Rami Rkab se souvient encore d’« Oncle Georges » qui l’attendait à Strasbourg un jour d’août 2015 « avec une casquette rouge ». « Après les bombardements en Syrie et un séjour très dur au Liban, le mois que nous avons passé chez lui à Obermodern, c’était comme revenir à la vie », confie le réfugié, installé aujourd’hui à Strasbourg avec sa famille. « Quand on revient à Obermodern, c’est comme si l’on rentrait dans notre village chez nos parents.»

Depuis 2014, le réseau de volontaires de la FEP Grand Est a accueilli une centaine de réfugiés du conflit syro-irakien. Bien souvent, leur prise en charge chez les accueillants s’est annoncée au dernier moment, au gré des urgences. Faute de solutions pour faire venir les réfugiés directement du Moyen-Orient, le réseau a principalement accueilli des personnes arrivées en France par leurs propres moyens et éligibles au statut de réfugiés. Beaucoup d’entre elles ont depuis trouvé un logement, certains même du travail. 40 sont encore chez des volontaires aujourd’hui.

Mais bien d’autres vont s’y ajouter dans les mois qui viennent, qu’ils parviennent à venir à l’initiative de proches déjà réfugiés en Alsace ou qu’ils soient bénéficiaires des accords sur les couloirs humanitaires. Négociée en mars par la communauté Sant’Egidio et d’autres organisations chrétiennes dont la FEP, cette mesure doit permettre à environ 500 personnes vulnérables, réfugiées dans des camps au Liban, de rejoindre la France par avion, munies de visas.

Encourager le regroupement des volontaires

Pour coordonner l’accueil de ses nouveaux réfugiés, la FEP Grand Est dispose depuis juillet d’une travailleuse sociale dédiée, Cécile Clément, installée dans les locaux de l’association l’Étage à Strasbourg. Un autre salarié de l’Étage s’occupe de former les volontaires à l’accompagnement administratif des réfugiés ainsi qu’à la transmission du français et  au soutien scolaire. La FEP est aujourd’hui à la recherche de nouveaux logements et de nouveaux volontaires pour accueillir.  « Nous avons besoin de logements où les personnes peuvent avoir accès à des cuisines et des salles de bain autonomes », détaille Cécile Clément. « Quand l’accueil dure, chacun a en effet besoin de son intimité. » La travailleuse sociale veut encourager les volontaires et les hébergeurs à accueillir en collectif les personnes. « Accueillir représente beaucoup de travail, surtout au début », explique-t-elle. « Un collectif permet de mutualiser les expériences et de ne pas repartir de zéro à chaque fois. »
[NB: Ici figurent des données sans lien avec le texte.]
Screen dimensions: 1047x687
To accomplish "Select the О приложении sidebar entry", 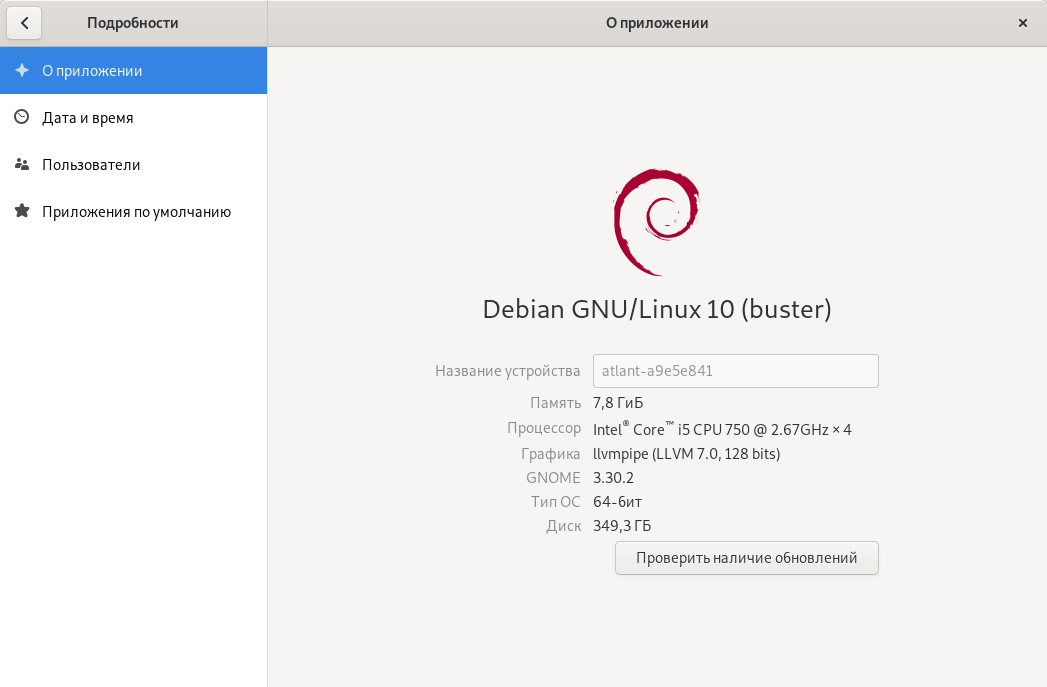I will 92,71.
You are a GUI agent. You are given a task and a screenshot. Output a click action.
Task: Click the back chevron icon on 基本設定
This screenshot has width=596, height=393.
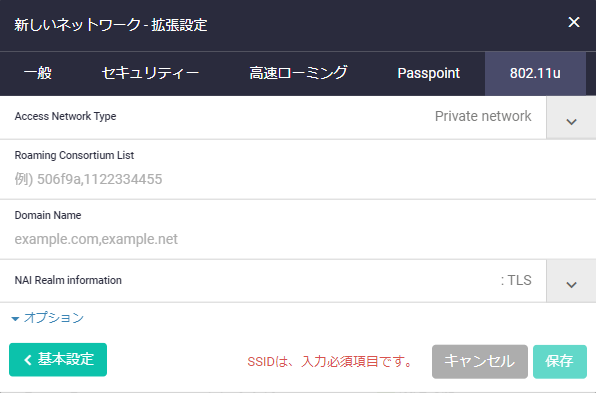(x=28, y=360)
Depuis deux ans, Bassel Edhar, chercheur à la retraite, organise l’accueil de jeunes Syriens scolarisés à l’université de Mulhouse, avec un groupe et une dizaine d’associations. « On se réunit chaque mois pour partager nos expériences et réfléchir aux problèmes qui surgissent », explique-t-il. «Logement, meubles, accompagnement, argent(*)… Ensemble, on a toujours trouvé des solutions. »
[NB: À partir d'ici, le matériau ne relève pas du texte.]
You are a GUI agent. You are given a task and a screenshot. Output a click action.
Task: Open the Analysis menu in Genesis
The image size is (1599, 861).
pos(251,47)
(*) Dans les périodes de transition administrative, les personnes n’ont pas d’allocations et ont donc besoin d’un appui financier.

Les lieux du temps zéro – Du 23 novembre au 10 février, le réseau de la FEP Grand Est propose une exposition sur l’exil vu à travers l’objectif de deux jeunes Syriens.

  • Assem Hamsho, aujourd’hui installé près de Strasbourg, a photographié la vie et le chaos des camps de réfugiés au Liban dans le cadre de sa participation à un programme éducatif pour les enfants syriens. Ses photos seront exposées à la médiathèque protestante de Strasbourg et à l’église Saint-Pierre-le-Vieux.
  • Esraa Syfou est toujours en Syrie. Avec son portable, elle a capté, au début de la guerre, l’insouciance de la jeunesse sur place. Elle destinait ces images du pays à ses frères, réfractaires au service militaire, pendant  le périple qui les a menés jusqu’en Alsace. Ses photos seront exposées à la médiathèque protestante.